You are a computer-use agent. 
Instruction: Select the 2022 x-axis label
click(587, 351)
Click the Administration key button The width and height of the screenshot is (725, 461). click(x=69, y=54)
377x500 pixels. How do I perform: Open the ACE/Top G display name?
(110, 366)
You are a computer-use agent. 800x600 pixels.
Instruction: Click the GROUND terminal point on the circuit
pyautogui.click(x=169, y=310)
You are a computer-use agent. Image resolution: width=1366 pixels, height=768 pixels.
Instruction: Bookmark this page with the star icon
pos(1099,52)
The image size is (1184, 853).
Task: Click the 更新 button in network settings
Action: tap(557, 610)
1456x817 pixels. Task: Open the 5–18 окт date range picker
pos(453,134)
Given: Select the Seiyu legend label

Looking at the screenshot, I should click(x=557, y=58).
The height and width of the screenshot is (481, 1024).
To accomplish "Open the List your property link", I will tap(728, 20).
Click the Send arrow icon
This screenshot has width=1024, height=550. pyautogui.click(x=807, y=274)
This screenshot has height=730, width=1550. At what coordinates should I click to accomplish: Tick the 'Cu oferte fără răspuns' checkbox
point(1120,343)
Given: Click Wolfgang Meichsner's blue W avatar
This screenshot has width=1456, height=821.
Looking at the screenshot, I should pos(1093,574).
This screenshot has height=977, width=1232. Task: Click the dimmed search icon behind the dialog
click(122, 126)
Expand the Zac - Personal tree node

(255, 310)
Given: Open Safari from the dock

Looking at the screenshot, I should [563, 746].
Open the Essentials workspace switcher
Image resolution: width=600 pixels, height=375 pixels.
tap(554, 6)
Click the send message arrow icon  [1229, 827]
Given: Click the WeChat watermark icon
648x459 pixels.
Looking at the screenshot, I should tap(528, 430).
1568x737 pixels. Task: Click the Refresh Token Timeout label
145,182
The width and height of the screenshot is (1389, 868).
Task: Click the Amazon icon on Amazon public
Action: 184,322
◇ ◇ ◇ ◇
ACTIVITY: All that should appear in the response is the run of lines from the first line of the entries through the line containing "You are a computer-use agent. 800x600 pixels.", copied exactly.

EXERCISE OUTPUT:
You are a computer-use agent. 
Instruction: Select the 2022 x-axis label
click(587, 351)
Click the Administration key button The width and height of the screenshot is (725, 461). click(x=69, y=54)
377x500 pixels. How do I perform: Open the ACE/Top G display name?
(110, 366)
You are a computer-use agent. 800x600 pixels.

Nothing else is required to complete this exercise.